AUFGABEN:
(a) Übersetzen Sie den folgenden Satz aus dem Ausgangstext ins Englische: „Ein solides Geschäftsmodell ist kein bürokratisches Hindernis – es ist dein Fundament.“
(b) Woran scheitern talentierte Menschen mit tollen Ideen laut dem Ausgangstext?
(c) Kopieren Sie aus dem Ausgangstext wörtlich die Passage, die mit „Als Gründer einer“ beginnt und bis einschließlich „deiner Idee passt.“ reicht.

AUSGANGSTEXT:
Wenn Leidenschaft allein kein Geschäftsmodell ist

Du willst dich selbstständig machen, eigene Kunden betreuen, Projekte gestalten und endlich dein digitales Können voll ausleben? Willkommen in der Welt der Digitalagenturen – einem Markt voller Chancen, aber auch voller Konkurrenz.

Viele Gründer*innen starten mit viel Energie und Fachwissen, aber ohne klares Geschäftsmodell. Sie wissen, was sie können – Design, Entwicklung, Strategie, Marketing –, aber nicht, wie sie damit Geld verdienen, wachsen und langfristig stabil bleiben sollen.

Als Gründer einer Digitalagentur, die sich auf Geschäftsmodell-Entwicklung und die Umsetzung digitaler Services spezialisiert hat, sehe ich das oft: Talentierte Menschen mit tollen Ideen scheitern nicht am Können, sondern an der Struktur ihres Geschäftsmodells.

Ein solides Geschäftsmodell ist kein bürokratisches Hindernis – es ist dein Fundament. In diesem Artikel zeige ich dir die 5 häufigsten Modelle, erkläre ihre Chancen und Grenzen und helfe dir herauszufinden, welches zu dir und deiner Idee passt.

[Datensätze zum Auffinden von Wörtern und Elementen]
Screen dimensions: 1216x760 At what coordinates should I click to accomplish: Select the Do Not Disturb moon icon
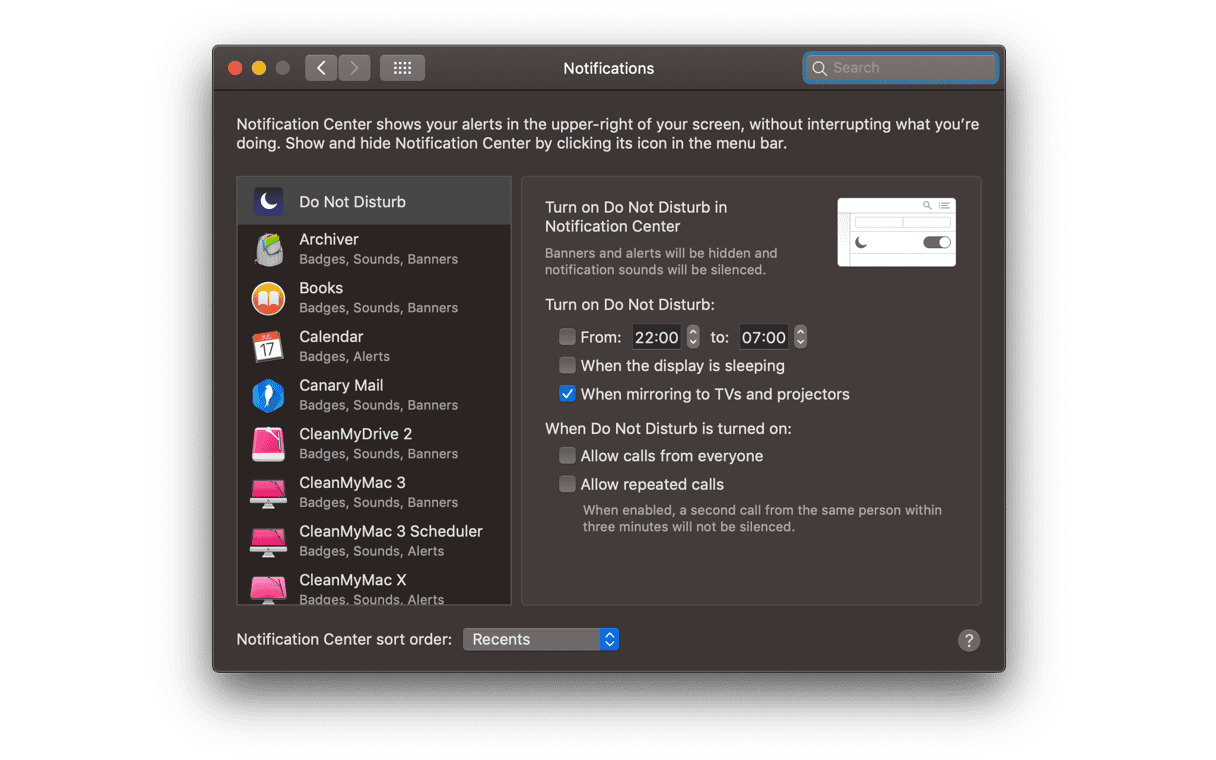(268, 202)
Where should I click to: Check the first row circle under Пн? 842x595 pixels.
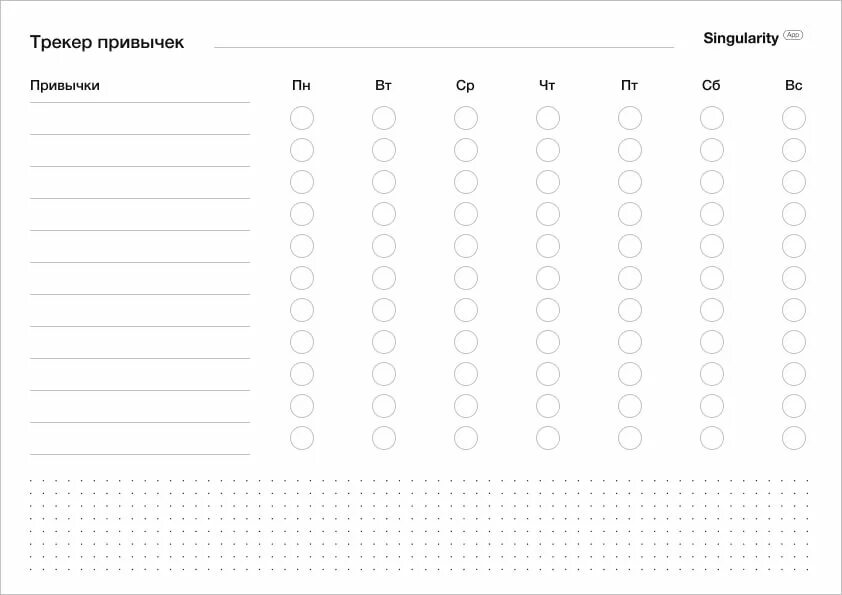pyautogui.click(x=302, y=118)
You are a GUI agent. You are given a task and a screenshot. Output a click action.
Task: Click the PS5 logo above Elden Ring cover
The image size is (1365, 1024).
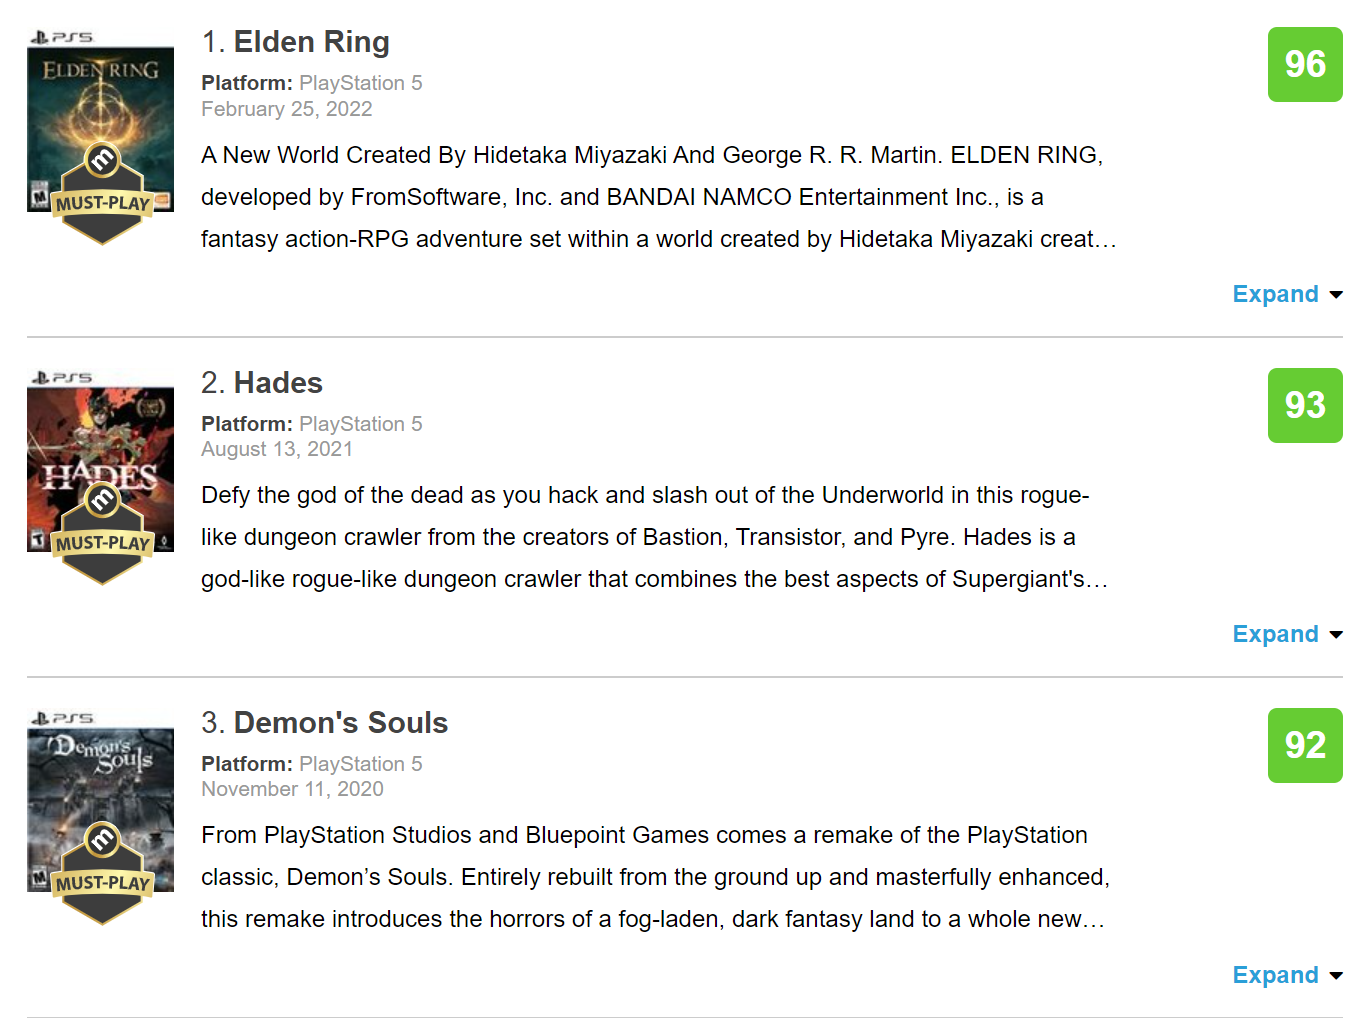62,37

LÖSUNGEN:
(a) A solid business model is not a bureaucratic obstacle – it is your foundation.

(b) Nicht am Können, sondern an der Struktur ihres Geschäftsmodells.

(c)
Als Gründer einer Digitalagentur, die sich auf Geschäftsmodell-Entwicklung und die Umsetzung digitaler Services spezialisiert hat, sehe ich das oft: Talentierte Menschen mit tollen Ideen scheitern nicht am Können, sondern an der Struktur ihres Geschäftsmodells.

Ein solides Geschäftsmodell ist kein bürokratisches Hindernis – es ist dein Fundament. In diesem Artikel zeige ich dir die 5 häufigsten Modelle, erkläre ihre Chancen und Grenzen und helfe dir herauszufinden, welches zu dir und deiner Idee passt.